Archdiocese Urged to Support Changing Laws
Victims Would Get More Time to Sue

By Patricia Montemurri
Detroit Free Press
February 21, 2006

National leaders of the Survivors Network of those Abused by Priests urged leaders of the Catholic Archdiocese of Detroit on Monday to drop their opposition to changing Michigan laws so victims of priest sexual abuse can have more time to sue for damages.

Sam Trentacosta of Detroit, left, demonstrates with Barbara Blaine of Chicago, a cofounder of a priest-abuse survivors group, on Monday in front of the Archdiocese of Detroit. (DAVID P. GILKEY/Detroit Free Press)
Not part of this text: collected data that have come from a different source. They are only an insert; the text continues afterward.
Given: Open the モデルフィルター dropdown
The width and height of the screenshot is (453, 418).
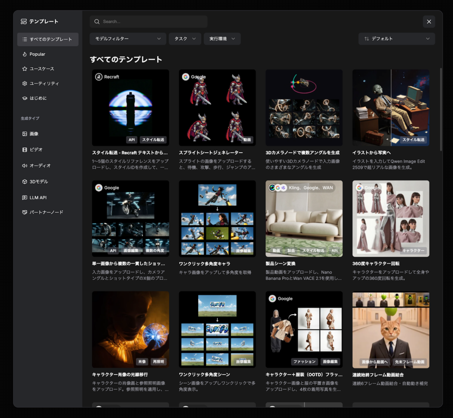Looking at the screenshot, I should tap(128, 39).
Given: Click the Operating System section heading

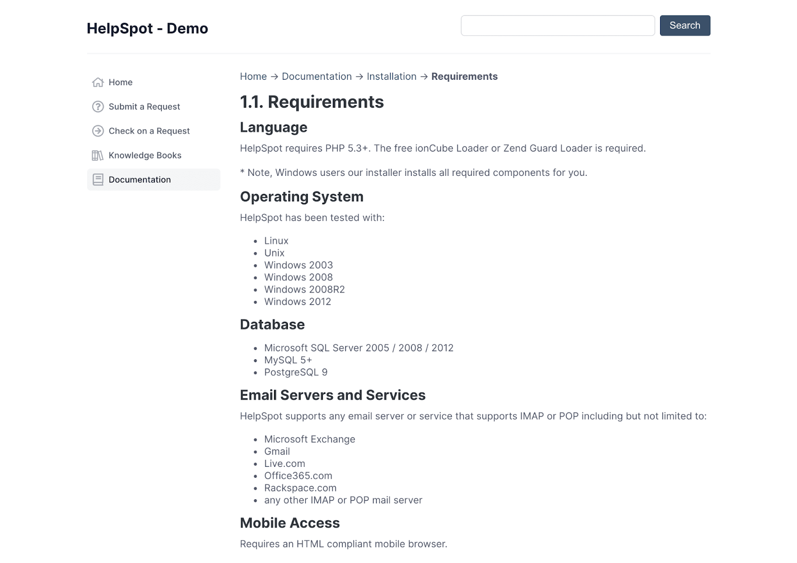Looking at the screenshot, I should pos(301,197).
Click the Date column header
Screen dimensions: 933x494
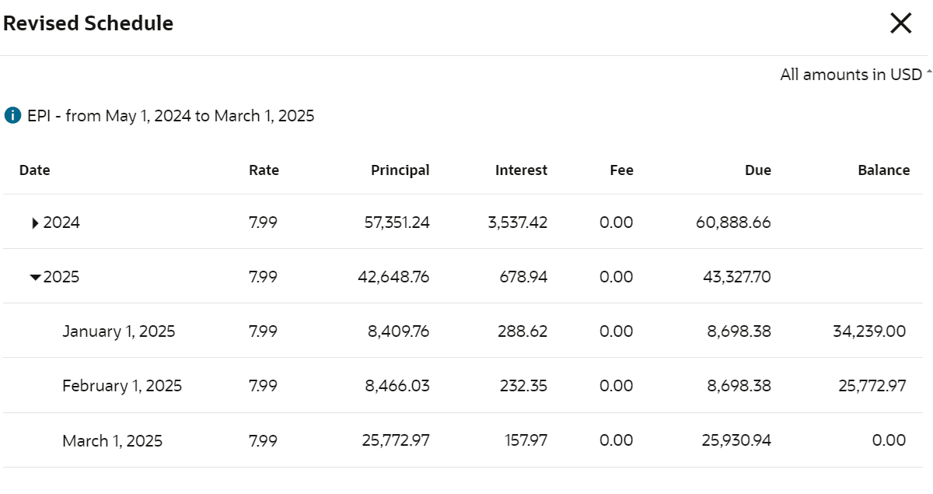tap(34, 170)
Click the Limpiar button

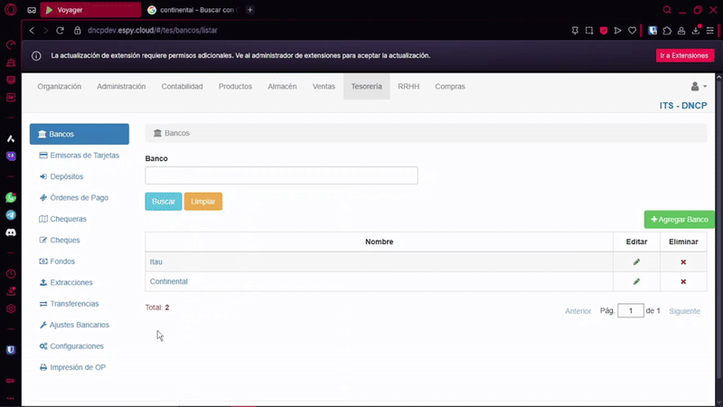coord(202,202)
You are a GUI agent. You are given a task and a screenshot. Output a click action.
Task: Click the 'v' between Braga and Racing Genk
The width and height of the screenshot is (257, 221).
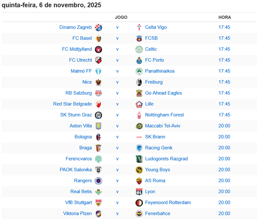click(x=117, y=148)
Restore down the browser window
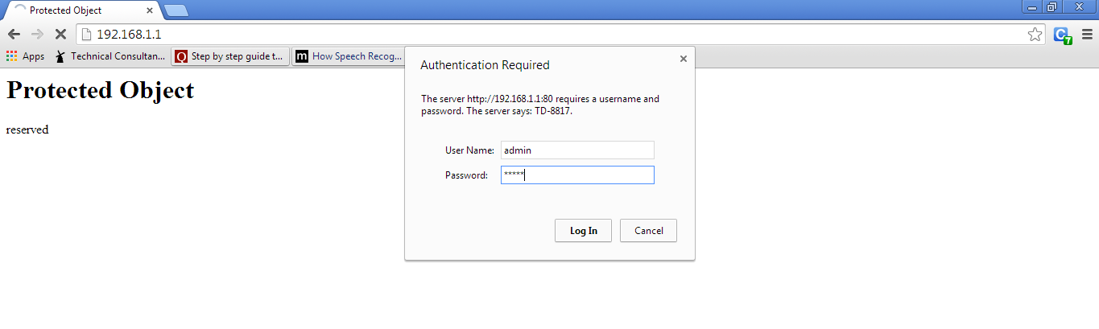Viewport: 1099px width, 329px height. coord(1052,7)
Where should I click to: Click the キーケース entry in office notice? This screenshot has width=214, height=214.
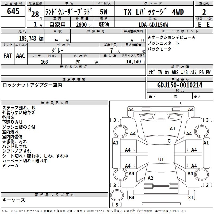click(14, 200)
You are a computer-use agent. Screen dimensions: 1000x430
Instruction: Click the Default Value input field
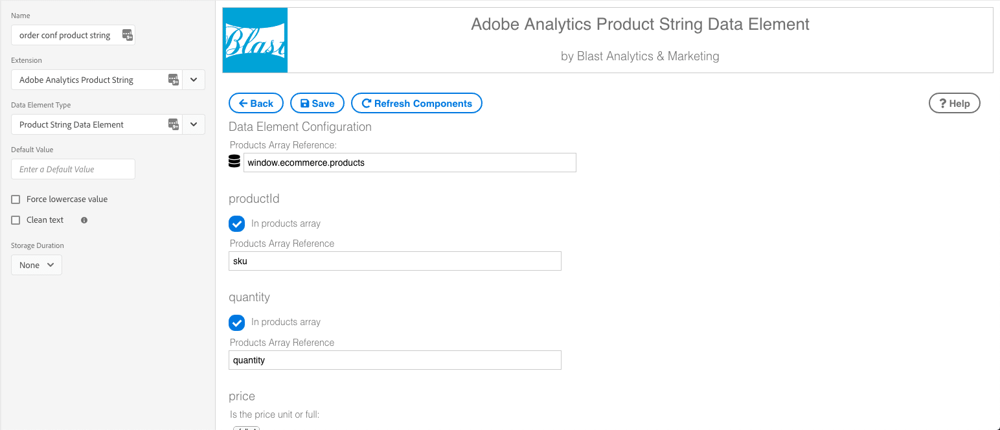73,169
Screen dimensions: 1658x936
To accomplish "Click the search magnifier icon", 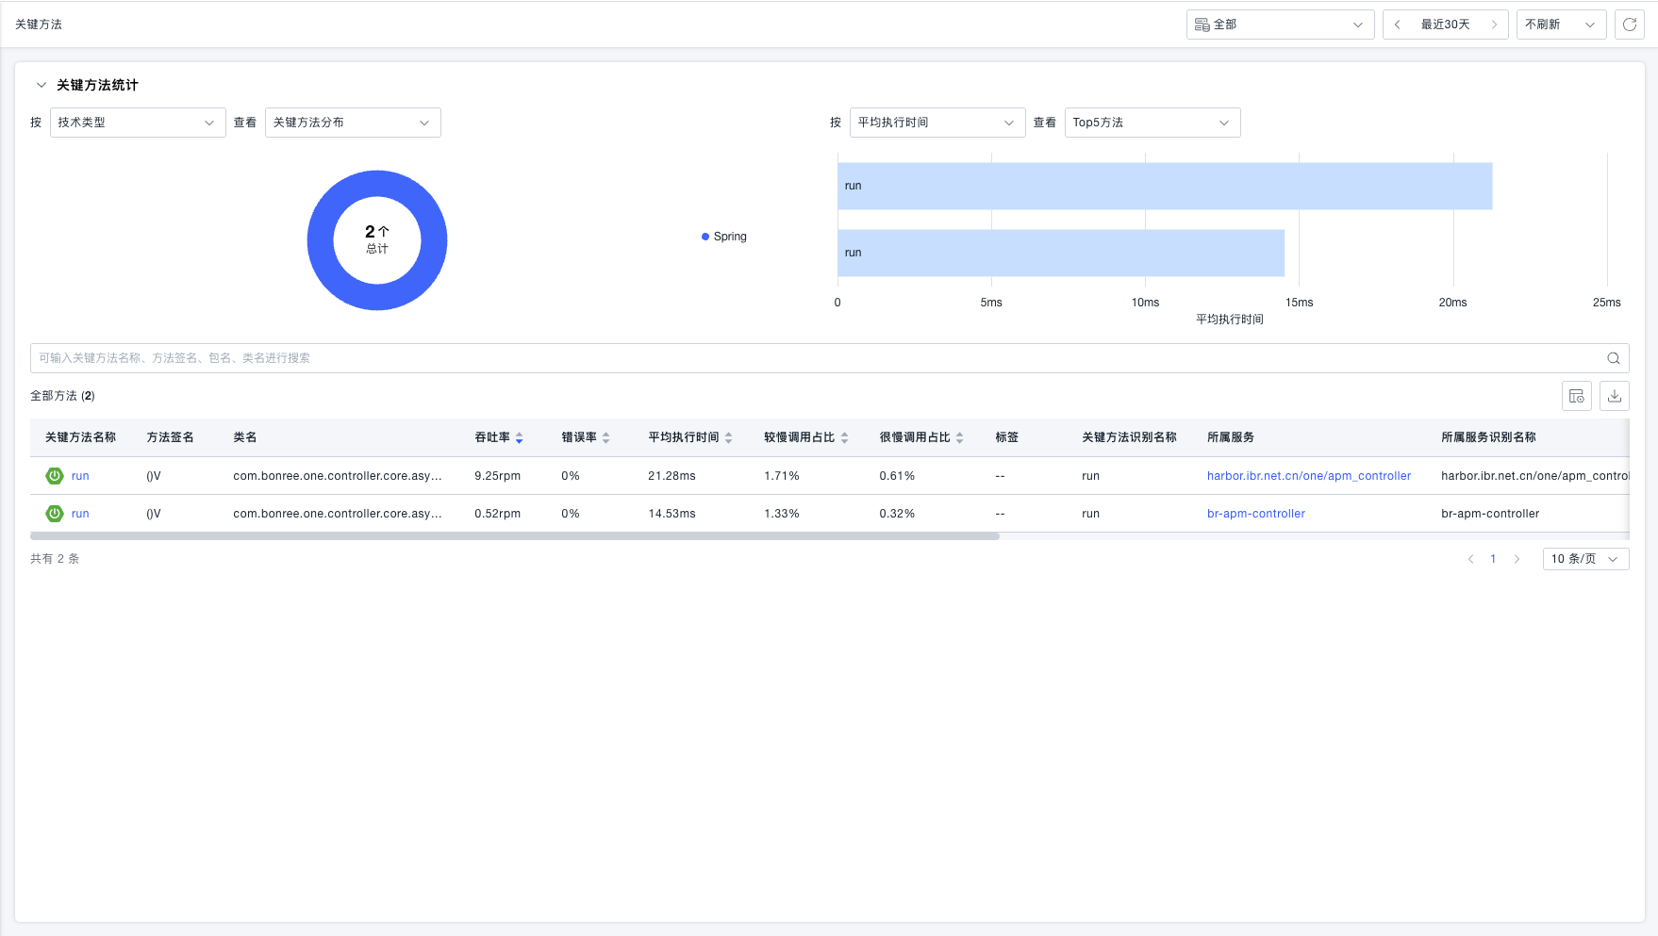I will click(1613, 358).
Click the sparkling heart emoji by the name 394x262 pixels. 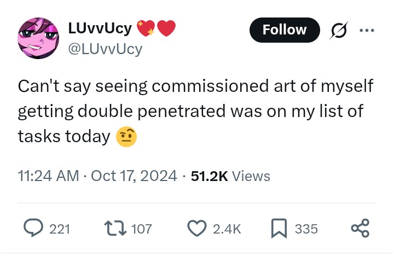coord(146,28)
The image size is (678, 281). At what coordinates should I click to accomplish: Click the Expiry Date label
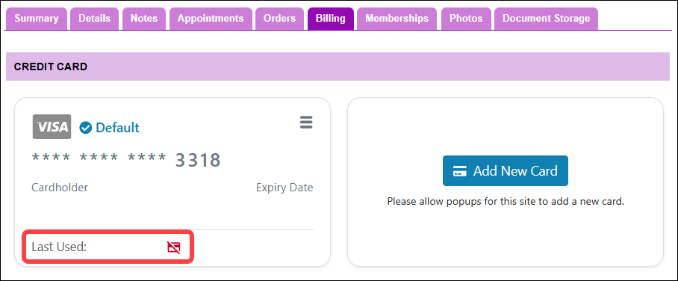[284, 188]
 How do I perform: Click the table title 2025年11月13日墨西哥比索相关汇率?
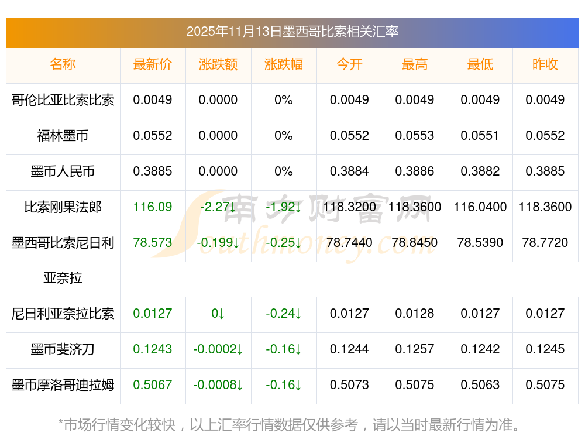292,32
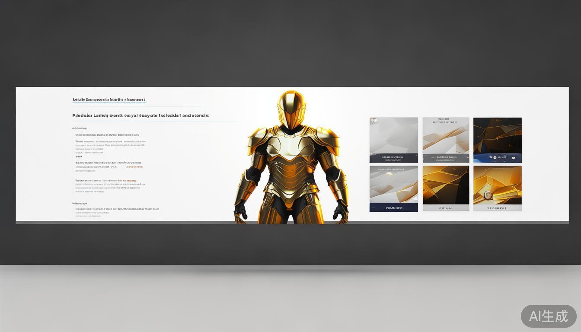Click the bold main headline text
Viewport: 581px width, 332px height.
pos(140,115)
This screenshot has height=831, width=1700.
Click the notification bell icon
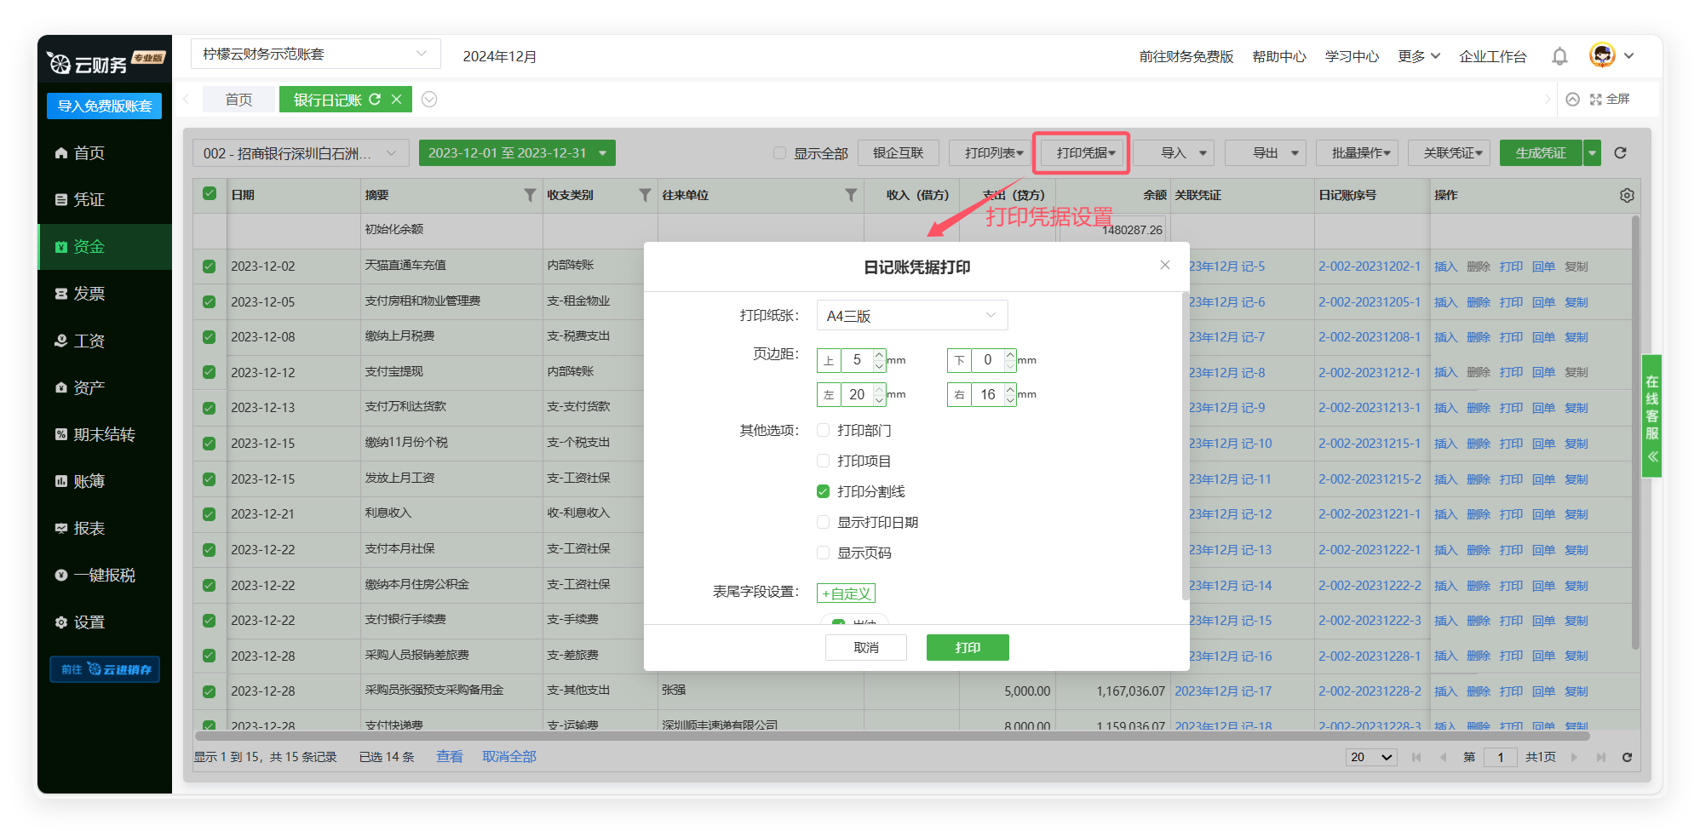1559,56
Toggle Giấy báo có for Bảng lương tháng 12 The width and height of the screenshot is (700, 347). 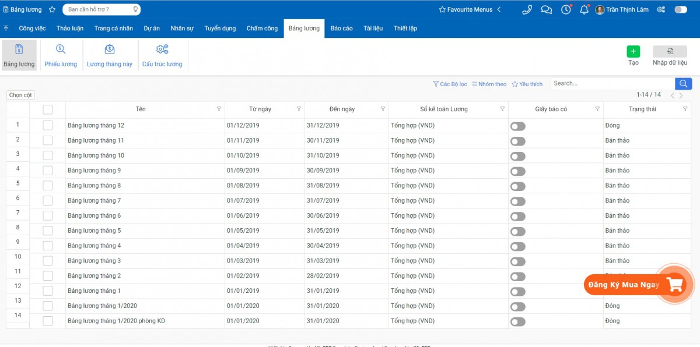tap(517, 126)
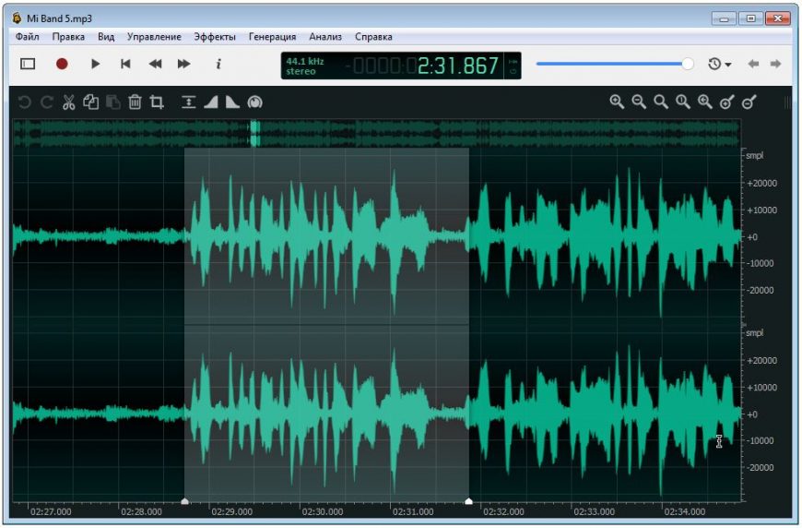Image resolution: width=802 pixels, height=528 pixels.
Task: Click the first Zoom In magnifier icon
Action: (617, 102)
Barbara Blaine of Chicago, a cofounder of the organization, and David Clohessy of St. Louis, SNAP's national director, slid a letter under the door of the archdiocese's chancery office on Washington Boulevard in downtown Detroit.

In the letter, the two asked Detroit Cardinal Adam Maida to endorse or stay neutral on possible legislation that would give victims of sex crimes more time to bring lawsuits seeking monetary damages for long-ago abuse.

"We think kids benefit, Catholics learn and victims heal" when clergy sex crimes are exposed in court action, Clohessy said.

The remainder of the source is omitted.